Australian workers enjoyed a real annual pay increase last year for the first time in almost three years, data from the Australian Bureau of Statistics (ABS) show.
The Wage Price Index (WPI) shows average base pay rose 0.9 per cent in the December quarter, leading to an annual increase of 4.2 per cent over 2023.
Both the quarterly and annual increases exceeded inflation, which came in at 0.6 per cent in the December quarter and 4.1 per cent for the year to December, according to the Consumer Price Index (CPI).
The last time annual wages growth exceeded annual inflation was the March quarter of 2021.
The 4.2 per cent annual wage growth is the best recorded since March 2009, also 4.2 per cent.
Economists surveyed by Reuters typically expected base pay packets to increase by 0.9 per cent in the December quarter and 4.1 per cent over the past year.
The good news for workers is that most economists expect wage growth to remain around this level for the rest of the year.
"The labour market is starting to slacken, which will ultimately weigh on wage growth," noted Sean Langcake from Oxford Economics Australia.
"But there is a good deal of catch-up growth to come through the wage-setting system, and the labour market still remains in a tight position.
"We expect WPI growth will remain around this quarter-on-quarter pace of 0.8-0.9 per cent through 2024."
..............................
• Required work
**A.** Rewrite the wage growth article from "Economists surveyed by" to "the past year.", replacing "Reuters" with "Bloomberg".
**B.** Answer these questions using the wage growth article:
(i) According to the Consumer Price Index, what was inflation for the year to December?
(ii) When was the last time annual wages growth exceeded annual inflation?
(iii) Which organization is Sean Langcake from?
**C.** Write a continuation of the wage growth article, starting after its final sentence.
..............................
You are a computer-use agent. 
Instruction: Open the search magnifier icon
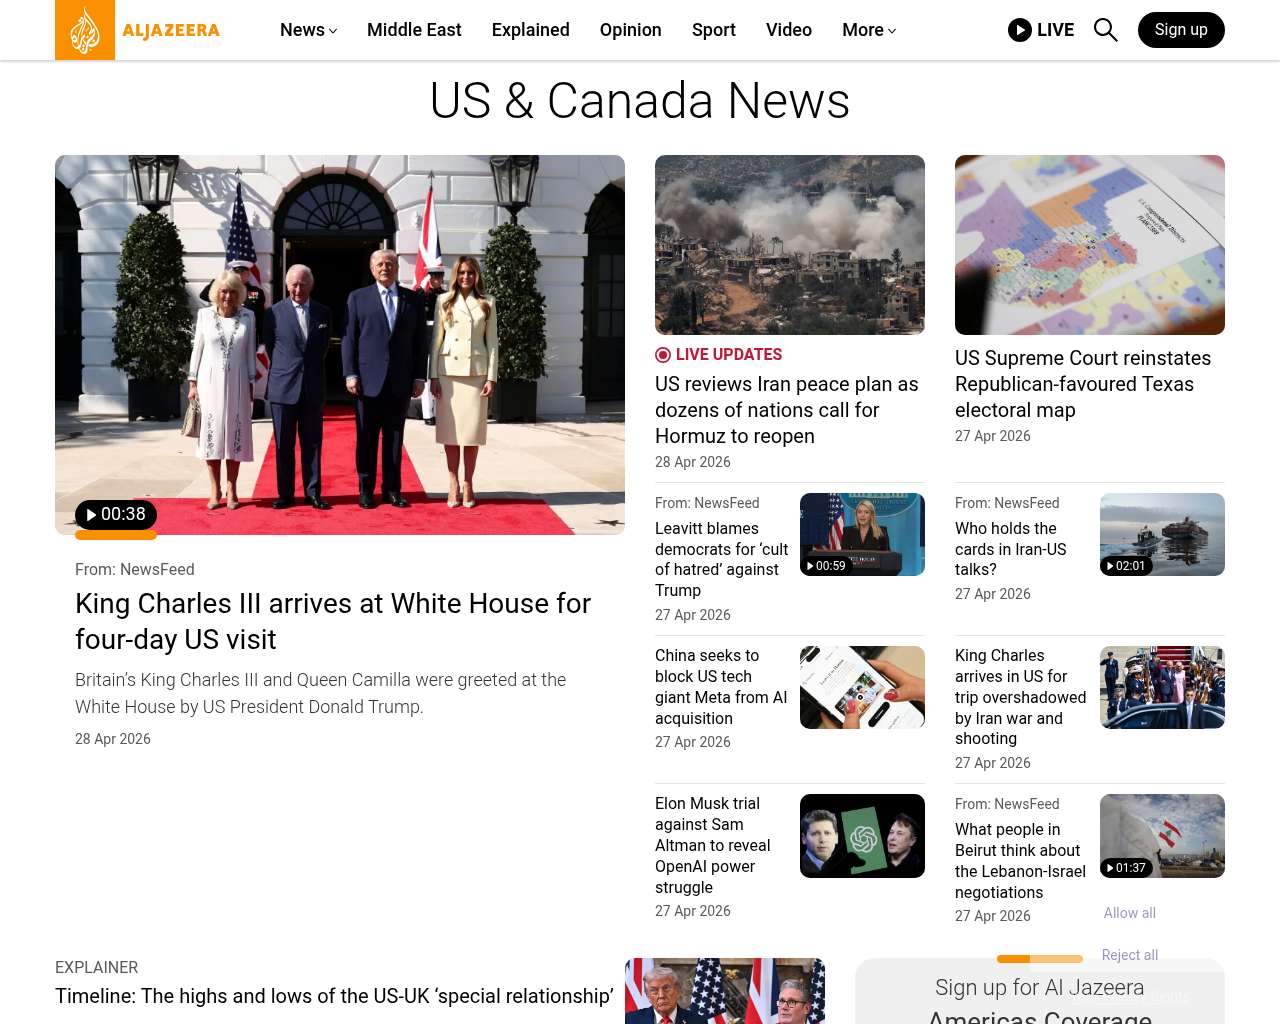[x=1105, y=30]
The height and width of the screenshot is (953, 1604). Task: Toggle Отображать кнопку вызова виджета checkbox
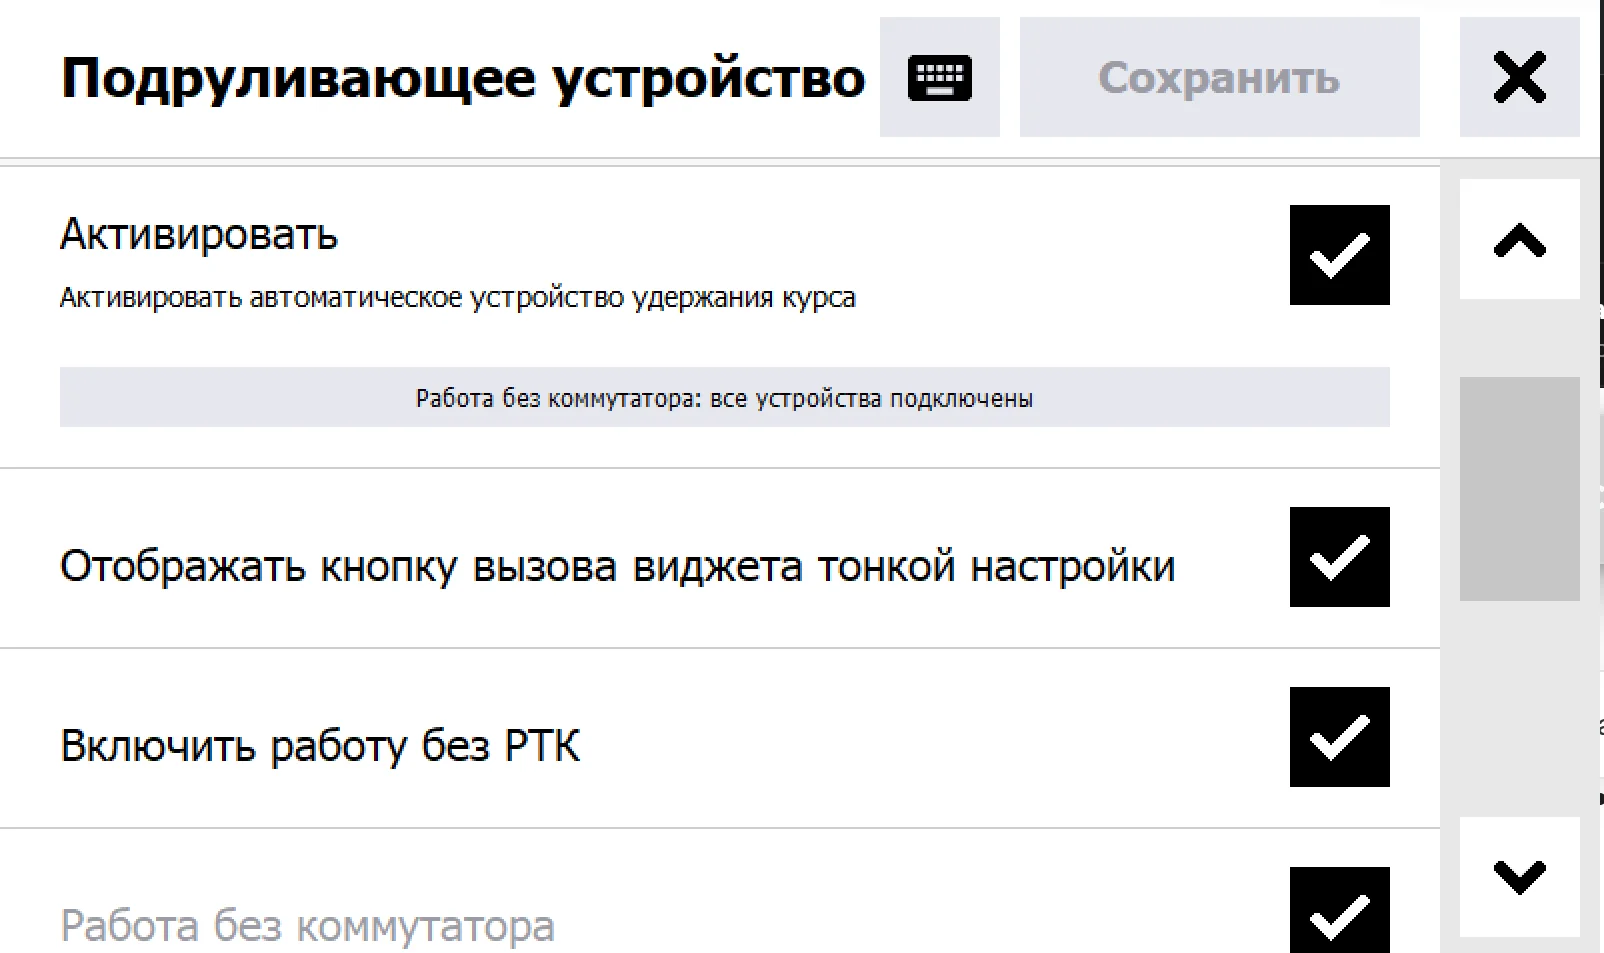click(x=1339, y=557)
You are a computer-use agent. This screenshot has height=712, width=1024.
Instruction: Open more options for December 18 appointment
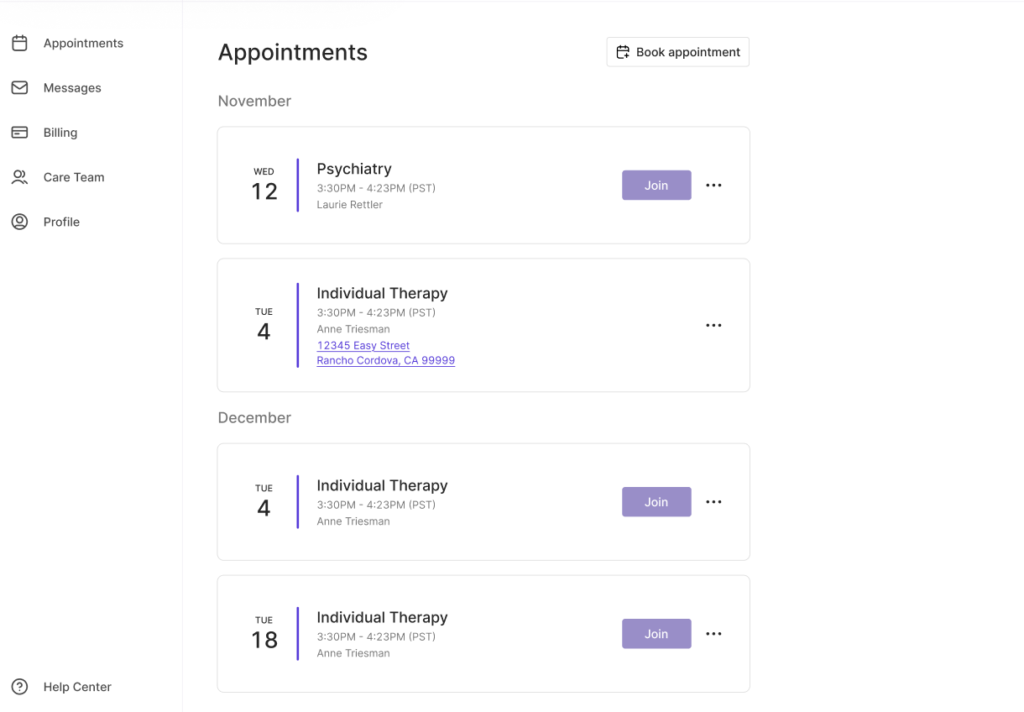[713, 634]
..............................
• Responses to the exercise
**A.**
Economists surveyed by Bloomberg typically expected base pay packets to increase by 0.9 per cent in the December quarter and 4.1 per cent over the past year.

**B.**
(i) 4.1 per cent
(ii) The March quarter of 2021
(iii) Oxford Economics Australia

**C.**
Public sector pay catch-up boosts wage index
The economy-wide pay increase was boosted by public sector workers, who saw their biggest quarterly pay rise in 15 years after many jurisdictions dropped or loosened wage cap policies.
"Higher growth in the public sector was primarily due to newly implemented enterprise agreements for essential workers in the health care and social assistance and education and training industries following changes to state-based wages policies," noted ABS head of price statistics Michelle Marquardt.
Public sector wages were up 1.3 per cent in the quarter and 4.3 per cent over the past year, seasonally adjusted, edging out private sector pay rises of 0.9 and 4.2 per cent, respectively.
Abhijit Surya from Capital Economics said that was a slight fall in annual private sector wage growth from the previous quarter.
"The share of jobs in the private sector that received a pay hike fell to just 16 per cent in Q4 [fourth quarter], down sharply from 49 per cent in Q3 and from 21 per cent in Q4 2022," he noted.
"And with the sharp increase in award wages behind us, the average pay increment for those who did receive one fell to 4.4 per cent in Q4, down from 5.8 per cent in Q3, although still above the 4.0 per cent figure recorded in the year-earlier period."
Mr Surya said the Reserve Bank will be focused much more on private sector wage moves, as those are both more sensitive to interest rates and also have a greater impact on the Consumer Price Index, which the RBA is trying to get back to annual growth of 2.5 per cent.
"While wage growth won't fall below 4 per cent until the second half of the year, an improvement in productivity growth means that it should nonetheless be consistent with inflation returning to the RBA's 2-3 per cent target," he added.
"The upshot is that we're sticking with our view that the RBA is done hiking rates."
'Encouraging numbers' or 'thin edge of the wedge'?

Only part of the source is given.